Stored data
>>>>

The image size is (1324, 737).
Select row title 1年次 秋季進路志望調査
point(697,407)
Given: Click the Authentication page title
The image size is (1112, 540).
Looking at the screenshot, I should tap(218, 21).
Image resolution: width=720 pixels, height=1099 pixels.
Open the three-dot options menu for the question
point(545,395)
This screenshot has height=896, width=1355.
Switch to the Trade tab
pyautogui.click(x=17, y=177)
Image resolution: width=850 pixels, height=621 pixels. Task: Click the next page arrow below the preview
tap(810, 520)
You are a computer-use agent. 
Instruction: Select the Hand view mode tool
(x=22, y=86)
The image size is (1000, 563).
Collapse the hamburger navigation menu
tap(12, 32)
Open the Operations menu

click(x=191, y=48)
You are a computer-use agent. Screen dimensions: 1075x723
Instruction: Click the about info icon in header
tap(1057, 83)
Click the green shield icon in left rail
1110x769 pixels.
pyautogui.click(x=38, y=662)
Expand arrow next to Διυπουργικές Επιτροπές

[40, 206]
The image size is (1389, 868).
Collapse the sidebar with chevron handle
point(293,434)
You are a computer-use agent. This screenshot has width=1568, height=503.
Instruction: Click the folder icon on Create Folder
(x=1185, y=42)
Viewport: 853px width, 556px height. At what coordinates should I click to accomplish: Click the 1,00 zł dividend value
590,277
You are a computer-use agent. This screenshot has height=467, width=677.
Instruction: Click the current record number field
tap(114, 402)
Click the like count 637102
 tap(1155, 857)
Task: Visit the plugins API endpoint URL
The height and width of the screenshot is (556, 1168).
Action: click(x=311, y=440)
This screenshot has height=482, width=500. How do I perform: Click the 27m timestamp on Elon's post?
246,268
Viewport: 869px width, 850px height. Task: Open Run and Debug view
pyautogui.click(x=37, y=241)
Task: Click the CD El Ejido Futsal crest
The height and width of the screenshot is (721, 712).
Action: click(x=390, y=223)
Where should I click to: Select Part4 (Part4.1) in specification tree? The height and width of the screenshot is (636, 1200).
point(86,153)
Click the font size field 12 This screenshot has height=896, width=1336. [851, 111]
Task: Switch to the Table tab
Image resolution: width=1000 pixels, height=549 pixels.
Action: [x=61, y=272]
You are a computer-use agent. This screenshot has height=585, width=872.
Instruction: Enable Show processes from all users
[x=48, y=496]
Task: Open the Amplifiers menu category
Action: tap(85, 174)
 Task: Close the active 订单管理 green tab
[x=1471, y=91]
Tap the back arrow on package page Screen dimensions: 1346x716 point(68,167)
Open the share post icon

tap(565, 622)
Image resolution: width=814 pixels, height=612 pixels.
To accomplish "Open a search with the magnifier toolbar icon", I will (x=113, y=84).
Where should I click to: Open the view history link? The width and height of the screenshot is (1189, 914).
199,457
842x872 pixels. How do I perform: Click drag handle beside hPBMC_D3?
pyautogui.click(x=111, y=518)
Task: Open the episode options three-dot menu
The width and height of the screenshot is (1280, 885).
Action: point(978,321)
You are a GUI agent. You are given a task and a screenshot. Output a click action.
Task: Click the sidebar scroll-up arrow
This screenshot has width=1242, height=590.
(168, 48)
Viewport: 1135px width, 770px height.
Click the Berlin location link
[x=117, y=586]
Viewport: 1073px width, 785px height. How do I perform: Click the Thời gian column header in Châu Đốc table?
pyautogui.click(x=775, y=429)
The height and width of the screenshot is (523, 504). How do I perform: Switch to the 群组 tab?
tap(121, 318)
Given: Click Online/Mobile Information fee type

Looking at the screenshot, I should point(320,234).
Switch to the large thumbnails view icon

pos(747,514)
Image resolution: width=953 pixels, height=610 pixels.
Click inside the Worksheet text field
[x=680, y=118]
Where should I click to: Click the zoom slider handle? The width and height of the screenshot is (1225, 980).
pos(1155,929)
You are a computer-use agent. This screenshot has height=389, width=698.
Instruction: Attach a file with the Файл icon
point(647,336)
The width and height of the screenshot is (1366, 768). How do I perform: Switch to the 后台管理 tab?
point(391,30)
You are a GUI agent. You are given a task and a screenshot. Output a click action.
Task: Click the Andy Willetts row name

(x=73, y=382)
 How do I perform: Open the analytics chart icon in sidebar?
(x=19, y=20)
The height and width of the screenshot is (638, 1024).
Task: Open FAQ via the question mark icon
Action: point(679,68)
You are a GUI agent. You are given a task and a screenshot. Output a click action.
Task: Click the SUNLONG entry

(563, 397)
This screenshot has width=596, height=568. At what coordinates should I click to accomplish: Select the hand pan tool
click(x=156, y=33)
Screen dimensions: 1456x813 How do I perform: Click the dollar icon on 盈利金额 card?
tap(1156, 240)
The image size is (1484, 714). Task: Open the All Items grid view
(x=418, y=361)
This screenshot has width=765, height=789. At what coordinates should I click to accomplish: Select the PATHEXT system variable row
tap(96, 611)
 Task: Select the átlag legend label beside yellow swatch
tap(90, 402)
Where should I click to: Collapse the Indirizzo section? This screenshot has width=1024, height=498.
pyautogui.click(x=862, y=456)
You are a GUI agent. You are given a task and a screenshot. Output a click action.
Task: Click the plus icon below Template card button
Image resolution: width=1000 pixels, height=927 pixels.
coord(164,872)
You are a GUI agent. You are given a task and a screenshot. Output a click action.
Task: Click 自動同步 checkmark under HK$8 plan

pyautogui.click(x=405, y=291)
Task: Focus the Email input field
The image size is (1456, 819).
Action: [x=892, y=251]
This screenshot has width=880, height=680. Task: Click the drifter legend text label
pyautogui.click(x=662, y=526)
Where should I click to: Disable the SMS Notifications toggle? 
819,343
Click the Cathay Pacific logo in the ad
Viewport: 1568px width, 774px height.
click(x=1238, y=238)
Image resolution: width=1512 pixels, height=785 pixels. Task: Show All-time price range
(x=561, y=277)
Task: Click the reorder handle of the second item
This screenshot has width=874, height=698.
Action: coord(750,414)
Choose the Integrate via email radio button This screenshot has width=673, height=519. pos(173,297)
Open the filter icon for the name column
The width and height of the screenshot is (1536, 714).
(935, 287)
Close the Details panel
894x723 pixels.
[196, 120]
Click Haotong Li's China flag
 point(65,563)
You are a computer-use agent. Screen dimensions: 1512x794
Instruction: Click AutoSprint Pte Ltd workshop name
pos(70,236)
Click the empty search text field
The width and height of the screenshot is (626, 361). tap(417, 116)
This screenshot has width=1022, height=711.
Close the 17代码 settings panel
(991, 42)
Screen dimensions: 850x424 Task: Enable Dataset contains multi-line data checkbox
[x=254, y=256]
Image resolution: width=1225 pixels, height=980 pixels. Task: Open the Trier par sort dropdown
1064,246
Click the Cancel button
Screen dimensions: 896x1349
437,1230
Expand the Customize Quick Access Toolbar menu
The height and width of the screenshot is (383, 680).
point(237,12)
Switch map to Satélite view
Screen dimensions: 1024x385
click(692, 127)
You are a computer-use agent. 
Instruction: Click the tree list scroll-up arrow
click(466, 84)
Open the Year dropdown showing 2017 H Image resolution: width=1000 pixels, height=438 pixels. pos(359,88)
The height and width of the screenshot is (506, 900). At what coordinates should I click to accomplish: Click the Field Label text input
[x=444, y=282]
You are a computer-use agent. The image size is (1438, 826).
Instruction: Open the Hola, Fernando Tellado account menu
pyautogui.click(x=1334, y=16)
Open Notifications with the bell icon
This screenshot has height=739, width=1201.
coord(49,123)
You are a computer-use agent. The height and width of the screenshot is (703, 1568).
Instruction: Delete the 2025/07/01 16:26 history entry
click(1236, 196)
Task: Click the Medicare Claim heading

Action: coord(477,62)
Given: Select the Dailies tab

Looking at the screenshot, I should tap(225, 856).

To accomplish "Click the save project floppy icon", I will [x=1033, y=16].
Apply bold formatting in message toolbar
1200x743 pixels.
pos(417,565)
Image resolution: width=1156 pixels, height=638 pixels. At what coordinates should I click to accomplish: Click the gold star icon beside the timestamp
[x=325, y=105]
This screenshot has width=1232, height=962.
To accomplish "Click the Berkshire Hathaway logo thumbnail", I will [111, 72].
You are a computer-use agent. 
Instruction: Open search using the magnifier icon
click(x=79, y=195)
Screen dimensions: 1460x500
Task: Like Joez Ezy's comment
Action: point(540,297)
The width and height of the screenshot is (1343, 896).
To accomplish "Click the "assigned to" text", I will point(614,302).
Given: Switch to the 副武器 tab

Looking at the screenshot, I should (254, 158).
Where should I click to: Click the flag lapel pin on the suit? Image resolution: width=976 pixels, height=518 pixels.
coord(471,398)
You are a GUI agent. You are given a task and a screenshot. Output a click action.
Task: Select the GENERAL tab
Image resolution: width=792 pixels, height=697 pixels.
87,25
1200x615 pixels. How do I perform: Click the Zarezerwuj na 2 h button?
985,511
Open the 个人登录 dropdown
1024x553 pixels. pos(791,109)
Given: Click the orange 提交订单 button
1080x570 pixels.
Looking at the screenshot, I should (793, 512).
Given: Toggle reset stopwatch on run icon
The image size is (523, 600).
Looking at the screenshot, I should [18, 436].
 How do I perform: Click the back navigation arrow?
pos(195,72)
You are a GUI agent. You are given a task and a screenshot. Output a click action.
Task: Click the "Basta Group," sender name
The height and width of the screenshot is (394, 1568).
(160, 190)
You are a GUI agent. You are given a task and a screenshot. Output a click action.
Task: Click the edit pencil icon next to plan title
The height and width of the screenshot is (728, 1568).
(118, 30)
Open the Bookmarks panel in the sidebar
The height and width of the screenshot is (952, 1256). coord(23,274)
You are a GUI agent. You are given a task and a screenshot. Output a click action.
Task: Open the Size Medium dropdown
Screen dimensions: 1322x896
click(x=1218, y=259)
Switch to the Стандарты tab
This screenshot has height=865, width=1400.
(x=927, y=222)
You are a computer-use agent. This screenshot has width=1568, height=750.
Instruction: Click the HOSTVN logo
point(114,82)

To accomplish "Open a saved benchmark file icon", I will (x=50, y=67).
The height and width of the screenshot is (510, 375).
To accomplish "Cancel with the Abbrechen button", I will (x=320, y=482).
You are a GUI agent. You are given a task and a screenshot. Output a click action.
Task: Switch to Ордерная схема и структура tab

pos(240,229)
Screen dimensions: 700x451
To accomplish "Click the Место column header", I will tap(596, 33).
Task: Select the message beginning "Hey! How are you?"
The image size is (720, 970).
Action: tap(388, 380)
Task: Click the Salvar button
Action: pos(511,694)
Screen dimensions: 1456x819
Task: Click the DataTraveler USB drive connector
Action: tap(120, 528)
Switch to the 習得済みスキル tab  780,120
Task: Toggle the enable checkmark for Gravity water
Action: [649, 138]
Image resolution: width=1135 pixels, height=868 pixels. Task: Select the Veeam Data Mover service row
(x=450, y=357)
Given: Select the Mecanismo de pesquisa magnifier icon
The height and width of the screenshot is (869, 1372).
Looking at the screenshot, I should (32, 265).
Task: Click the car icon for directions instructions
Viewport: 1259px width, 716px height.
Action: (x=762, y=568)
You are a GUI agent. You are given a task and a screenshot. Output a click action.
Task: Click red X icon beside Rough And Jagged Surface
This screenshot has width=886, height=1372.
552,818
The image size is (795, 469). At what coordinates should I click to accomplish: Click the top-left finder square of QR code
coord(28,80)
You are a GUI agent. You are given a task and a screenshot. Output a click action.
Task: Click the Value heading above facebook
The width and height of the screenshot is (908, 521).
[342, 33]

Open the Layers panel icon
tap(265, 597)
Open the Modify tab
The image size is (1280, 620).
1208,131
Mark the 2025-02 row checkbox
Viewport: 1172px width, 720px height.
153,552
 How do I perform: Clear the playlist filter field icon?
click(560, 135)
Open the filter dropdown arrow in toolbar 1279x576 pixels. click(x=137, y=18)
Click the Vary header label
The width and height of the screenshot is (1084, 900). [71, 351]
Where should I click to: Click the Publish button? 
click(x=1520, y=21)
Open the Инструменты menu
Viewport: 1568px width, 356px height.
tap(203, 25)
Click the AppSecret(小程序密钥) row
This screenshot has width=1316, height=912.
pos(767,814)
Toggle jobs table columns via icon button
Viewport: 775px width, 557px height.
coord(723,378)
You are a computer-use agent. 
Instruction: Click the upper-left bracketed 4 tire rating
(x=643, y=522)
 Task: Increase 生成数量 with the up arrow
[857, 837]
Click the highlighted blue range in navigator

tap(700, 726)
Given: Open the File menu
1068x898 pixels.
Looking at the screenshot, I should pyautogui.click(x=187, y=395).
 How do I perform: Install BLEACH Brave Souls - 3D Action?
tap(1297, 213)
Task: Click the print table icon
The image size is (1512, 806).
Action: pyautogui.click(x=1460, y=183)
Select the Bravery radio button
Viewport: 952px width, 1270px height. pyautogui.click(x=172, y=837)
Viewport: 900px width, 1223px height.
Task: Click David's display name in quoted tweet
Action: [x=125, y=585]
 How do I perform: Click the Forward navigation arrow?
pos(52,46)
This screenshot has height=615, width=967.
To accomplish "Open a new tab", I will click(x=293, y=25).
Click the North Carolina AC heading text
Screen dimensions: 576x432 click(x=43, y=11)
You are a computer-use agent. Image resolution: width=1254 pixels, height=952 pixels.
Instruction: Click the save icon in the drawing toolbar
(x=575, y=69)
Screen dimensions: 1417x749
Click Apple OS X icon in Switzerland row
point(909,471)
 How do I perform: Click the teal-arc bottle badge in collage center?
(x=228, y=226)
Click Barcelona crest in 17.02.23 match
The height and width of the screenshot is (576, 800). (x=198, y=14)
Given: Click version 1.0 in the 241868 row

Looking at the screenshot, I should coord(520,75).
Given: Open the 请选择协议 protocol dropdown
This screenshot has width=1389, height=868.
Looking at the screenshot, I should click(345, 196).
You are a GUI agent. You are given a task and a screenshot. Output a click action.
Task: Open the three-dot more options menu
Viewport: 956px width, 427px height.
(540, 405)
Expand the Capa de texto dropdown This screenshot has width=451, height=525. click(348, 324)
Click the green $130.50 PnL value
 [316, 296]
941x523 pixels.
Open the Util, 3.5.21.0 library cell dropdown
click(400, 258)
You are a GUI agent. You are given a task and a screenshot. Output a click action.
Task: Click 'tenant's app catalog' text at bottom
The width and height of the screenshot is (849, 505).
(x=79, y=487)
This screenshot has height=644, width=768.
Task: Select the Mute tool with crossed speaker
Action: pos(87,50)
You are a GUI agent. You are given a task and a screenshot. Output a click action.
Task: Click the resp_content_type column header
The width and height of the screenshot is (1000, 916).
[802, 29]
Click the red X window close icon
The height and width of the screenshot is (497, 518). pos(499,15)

<<<<

[What is being asked] Copy whichever lines of the records above contain the word "Cancel".

[Exercise answer]
Click the Cancel button
To accomplish "Cancel with the Abbrechen button", I will (x=320, y=482).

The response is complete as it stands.